═════ Supplied material ═════

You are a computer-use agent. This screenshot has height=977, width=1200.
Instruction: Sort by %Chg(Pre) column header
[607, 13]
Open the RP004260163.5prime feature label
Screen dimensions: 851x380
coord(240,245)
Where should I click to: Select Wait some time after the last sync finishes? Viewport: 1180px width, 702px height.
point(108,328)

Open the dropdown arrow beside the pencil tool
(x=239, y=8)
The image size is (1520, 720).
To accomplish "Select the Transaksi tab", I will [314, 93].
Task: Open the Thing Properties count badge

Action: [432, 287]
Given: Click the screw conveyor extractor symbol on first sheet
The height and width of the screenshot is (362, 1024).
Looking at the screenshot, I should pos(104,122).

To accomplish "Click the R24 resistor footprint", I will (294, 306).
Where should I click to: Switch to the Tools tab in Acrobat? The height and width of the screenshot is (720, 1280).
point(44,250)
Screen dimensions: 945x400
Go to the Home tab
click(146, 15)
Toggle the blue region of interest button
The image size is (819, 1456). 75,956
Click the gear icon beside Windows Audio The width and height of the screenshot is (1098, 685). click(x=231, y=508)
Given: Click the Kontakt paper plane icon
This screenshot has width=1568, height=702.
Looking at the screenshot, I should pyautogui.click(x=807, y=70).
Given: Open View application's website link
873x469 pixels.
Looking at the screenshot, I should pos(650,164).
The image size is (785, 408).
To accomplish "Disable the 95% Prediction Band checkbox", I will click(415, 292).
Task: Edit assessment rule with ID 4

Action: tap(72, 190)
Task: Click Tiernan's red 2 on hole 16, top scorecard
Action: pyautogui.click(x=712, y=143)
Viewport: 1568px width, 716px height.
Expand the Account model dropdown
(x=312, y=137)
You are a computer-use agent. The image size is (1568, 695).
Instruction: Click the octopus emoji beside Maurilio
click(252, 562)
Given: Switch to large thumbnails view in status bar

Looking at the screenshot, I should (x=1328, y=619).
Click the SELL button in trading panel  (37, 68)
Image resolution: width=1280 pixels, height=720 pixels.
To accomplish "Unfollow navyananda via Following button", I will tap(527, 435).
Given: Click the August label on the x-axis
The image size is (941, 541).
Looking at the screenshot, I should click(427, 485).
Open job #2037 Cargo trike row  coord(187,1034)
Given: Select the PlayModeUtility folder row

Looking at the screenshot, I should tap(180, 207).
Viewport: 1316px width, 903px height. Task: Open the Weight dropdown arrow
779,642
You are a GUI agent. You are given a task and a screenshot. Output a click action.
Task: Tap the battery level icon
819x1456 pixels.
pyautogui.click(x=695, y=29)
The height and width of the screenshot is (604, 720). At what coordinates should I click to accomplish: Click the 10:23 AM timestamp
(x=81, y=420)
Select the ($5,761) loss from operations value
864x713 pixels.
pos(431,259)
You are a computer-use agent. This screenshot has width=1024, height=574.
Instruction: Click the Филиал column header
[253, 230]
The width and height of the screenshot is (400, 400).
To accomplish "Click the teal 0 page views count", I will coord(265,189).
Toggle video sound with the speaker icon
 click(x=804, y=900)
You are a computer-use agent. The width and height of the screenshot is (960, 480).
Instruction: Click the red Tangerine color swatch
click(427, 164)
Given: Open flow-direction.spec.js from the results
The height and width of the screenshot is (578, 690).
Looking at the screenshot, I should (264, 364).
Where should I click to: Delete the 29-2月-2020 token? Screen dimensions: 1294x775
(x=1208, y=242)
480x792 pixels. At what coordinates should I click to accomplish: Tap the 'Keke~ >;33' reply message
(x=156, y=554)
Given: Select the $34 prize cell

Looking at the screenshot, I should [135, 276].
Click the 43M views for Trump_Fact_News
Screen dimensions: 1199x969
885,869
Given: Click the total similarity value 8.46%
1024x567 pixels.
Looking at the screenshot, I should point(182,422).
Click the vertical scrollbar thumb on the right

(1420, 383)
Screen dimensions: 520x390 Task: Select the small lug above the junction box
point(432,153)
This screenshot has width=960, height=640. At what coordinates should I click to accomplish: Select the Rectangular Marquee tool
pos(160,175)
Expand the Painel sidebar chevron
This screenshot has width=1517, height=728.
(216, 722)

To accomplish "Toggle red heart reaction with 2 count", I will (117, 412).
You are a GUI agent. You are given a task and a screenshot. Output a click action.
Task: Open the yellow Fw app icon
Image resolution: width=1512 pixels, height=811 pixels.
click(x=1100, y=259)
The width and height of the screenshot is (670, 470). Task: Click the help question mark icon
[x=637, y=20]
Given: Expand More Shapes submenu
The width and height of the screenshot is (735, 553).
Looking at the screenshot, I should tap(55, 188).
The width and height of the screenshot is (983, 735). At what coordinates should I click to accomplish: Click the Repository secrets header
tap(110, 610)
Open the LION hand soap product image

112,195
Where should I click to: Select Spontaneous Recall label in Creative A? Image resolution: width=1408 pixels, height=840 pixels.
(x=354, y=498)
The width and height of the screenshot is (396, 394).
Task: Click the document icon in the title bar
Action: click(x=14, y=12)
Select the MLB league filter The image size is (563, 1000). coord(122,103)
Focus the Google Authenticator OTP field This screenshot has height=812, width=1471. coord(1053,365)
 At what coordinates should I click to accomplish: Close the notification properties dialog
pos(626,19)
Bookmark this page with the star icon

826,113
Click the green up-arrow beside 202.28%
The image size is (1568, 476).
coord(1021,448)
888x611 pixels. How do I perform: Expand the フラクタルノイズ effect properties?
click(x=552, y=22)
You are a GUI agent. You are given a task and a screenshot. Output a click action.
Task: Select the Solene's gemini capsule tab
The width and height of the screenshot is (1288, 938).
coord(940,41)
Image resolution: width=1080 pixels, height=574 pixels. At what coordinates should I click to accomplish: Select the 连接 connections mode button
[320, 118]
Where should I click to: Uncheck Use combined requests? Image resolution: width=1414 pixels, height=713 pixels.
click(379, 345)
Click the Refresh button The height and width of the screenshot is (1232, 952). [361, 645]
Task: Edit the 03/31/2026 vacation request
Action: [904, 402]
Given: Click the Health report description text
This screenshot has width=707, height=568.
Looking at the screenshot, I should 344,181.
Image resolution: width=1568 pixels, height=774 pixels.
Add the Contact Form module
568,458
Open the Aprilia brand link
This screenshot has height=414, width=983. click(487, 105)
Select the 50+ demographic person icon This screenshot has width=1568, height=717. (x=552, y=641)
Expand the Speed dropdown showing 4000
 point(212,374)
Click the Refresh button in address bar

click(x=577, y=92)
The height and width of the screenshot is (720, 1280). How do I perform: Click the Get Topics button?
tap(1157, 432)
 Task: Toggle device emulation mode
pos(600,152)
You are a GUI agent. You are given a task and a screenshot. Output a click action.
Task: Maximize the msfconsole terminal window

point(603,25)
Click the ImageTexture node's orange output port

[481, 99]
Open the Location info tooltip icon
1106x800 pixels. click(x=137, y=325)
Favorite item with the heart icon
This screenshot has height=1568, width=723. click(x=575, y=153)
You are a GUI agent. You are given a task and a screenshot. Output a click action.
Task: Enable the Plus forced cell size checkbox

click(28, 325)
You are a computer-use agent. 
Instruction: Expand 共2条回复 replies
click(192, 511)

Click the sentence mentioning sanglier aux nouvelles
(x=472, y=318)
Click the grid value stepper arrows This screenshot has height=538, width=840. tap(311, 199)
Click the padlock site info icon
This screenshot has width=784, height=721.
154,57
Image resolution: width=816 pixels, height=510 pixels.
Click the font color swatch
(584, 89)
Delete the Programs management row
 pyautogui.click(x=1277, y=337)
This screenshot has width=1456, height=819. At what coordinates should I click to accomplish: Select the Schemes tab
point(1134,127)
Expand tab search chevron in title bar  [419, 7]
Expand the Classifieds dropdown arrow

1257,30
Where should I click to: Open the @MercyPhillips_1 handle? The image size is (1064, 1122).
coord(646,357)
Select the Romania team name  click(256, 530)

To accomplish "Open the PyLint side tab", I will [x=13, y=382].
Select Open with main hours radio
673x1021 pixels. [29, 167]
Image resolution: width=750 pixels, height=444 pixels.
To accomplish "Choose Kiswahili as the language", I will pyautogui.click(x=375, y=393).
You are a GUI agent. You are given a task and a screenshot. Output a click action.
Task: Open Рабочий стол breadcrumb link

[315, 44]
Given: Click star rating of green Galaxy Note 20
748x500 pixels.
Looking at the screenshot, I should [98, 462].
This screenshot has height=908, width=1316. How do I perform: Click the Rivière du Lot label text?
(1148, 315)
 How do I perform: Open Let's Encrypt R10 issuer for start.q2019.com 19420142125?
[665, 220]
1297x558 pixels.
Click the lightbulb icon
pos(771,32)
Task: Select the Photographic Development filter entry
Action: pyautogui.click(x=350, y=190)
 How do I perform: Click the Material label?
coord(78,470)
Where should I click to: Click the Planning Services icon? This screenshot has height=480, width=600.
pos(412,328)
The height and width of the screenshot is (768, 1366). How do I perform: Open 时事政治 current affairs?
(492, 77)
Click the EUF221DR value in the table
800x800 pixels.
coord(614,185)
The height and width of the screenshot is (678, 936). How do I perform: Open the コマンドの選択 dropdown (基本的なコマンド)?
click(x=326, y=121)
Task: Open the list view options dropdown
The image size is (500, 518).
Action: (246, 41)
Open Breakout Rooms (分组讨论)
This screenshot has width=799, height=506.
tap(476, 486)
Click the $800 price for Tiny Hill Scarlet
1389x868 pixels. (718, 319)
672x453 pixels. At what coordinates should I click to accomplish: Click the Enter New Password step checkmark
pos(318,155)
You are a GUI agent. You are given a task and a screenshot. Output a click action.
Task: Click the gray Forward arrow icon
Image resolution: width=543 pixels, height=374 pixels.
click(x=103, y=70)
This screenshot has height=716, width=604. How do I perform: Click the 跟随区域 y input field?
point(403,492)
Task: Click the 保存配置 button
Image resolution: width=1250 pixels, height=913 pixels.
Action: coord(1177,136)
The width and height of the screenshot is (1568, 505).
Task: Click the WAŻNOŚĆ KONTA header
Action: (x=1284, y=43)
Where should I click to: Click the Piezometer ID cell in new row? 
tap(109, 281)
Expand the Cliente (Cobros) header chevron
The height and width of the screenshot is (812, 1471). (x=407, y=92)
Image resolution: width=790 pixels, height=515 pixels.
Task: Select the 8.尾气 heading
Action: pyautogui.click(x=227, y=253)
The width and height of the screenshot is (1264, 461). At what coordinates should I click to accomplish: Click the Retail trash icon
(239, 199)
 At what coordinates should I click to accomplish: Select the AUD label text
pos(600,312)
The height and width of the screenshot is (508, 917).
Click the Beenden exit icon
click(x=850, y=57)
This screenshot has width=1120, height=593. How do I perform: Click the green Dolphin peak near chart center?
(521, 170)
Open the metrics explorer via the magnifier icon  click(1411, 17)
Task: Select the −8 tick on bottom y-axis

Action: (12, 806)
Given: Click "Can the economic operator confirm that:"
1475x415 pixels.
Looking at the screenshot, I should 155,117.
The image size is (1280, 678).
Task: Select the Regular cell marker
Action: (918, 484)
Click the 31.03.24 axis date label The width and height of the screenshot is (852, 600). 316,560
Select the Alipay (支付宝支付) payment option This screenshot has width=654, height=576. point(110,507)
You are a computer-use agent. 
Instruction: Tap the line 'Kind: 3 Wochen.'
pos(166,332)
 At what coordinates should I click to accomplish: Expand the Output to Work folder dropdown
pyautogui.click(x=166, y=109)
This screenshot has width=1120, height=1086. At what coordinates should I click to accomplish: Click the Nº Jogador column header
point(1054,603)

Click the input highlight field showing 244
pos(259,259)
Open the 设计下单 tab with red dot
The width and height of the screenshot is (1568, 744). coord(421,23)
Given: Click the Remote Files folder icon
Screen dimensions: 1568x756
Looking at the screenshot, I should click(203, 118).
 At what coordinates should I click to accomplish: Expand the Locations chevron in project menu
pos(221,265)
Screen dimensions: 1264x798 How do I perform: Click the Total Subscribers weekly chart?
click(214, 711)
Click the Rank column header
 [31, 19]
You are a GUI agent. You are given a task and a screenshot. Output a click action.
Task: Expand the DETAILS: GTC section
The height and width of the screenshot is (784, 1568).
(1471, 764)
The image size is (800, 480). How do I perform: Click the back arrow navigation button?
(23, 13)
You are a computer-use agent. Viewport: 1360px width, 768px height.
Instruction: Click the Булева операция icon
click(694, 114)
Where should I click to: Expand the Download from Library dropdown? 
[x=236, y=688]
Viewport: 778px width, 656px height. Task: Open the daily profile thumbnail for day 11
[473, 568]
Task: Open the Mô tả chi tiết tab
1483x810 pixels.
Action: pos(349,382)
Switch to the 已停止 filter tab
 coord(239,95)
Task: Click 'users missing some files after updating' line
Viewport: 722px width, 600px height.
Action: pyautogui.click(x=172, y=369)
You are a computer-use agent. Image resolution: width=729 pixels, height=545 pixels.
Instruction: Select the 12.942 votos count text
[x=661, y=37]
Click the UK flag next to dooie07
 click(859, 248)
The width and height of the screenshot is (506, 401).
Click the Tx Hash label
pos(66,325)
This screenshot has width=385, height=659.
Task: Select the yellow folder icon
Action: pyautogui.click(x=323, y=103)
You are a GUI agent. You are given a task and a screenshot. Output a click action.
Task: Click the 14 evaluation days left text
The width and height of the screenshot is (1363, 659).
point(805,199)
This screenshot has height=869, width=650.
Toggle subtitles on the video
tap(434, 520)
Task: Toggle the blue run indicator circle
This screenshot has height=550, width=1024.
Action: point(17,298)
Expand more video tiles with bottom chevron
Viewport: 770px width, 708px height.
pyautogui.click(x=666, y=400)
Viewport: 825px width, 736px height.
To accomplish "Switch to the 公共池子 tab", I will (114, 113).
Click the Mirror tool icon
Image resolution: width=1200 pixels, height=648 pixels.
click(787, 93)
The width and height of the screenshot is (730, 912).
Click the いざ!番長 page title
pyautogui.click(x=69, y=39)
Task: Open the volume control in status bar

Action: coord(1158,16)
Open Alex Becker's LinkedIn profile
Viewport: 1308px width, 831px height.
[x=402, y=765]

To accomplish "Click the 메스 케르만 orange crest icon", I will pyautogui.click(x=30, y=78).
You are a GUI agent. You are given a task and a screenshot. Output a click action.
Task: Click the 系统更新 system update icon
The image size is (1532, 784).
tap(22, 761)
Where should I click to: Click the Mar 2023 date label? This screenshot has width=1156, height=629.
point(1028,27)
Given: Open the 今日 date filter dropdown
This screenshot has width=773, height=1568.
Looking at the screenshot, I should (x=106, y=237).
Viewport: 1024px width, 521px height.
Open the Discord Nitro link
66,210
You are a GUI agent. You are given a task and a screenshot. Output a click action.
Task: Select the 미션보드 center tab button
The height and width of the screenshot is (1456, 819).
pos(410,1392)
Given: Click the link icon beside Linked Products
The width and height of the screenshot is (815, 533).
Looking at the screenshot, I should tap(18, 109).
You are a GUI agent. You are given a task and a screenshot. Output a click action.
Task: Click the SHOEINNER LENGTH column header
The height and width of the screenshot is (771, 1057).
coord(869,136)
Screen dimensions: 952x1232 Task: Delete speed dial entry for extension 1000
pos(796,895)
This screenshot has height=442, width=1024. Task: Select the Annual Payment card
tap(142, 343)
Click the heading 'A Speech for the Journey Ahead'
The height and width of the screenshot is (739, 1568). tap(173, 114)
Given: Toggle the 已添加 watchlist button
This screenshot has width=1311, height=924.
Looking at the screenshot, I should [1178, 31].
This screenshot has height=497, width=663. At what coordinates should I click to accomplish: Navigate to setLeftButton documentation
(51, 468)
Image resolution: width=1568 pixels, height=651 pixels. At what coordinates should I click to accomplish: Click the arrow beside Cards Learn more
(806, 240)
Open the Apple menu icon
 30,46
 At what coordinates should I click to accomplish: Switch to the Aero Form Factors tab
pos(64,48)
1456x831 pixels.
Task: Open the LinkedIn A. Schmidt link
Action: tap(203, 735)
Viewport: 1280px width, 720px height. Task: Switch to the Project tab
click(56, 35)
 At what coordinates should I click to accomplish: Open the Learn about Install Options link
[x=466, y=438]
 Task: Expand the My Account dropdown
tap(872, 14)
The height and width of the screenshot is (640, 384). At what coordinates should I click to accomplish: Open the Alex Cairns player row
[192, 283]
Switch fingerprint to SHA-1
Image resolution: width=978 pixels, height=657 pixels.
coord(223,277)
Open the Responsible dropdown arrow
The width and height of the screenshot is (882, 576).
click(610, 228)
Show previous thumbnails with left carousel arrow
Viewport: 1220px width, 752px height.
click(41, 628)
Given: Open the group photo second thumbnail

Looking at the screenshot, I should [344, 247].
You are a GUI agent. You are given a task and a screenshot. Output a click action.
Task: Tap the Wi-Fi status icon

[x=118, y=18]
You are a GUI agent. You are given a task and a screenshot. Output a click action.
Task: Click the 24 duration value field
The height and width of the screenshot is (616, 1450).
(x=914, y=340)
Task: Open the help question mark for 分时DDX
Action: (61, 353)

═════

> Problem
Every line in the data above that includes the word "computer" should be copied.

> Answer space
You are a computer-use agent. This screenshot has height=977, width=1200.
You are a computer-use agent. The image size is (1568, 695).
You are a computer-use agent. This screenshot has width=1024, height=574.
You are a computer-use agent. The width and height of the screenshot is (960, 480).
You are a computer-use agent. 
You are a computer-use agent. 
You are a computer-use agent. Viewport: 1360px width, 768px height.
You are a computer-use agent. Image resolution: width=729 pixels, height=545 pixels.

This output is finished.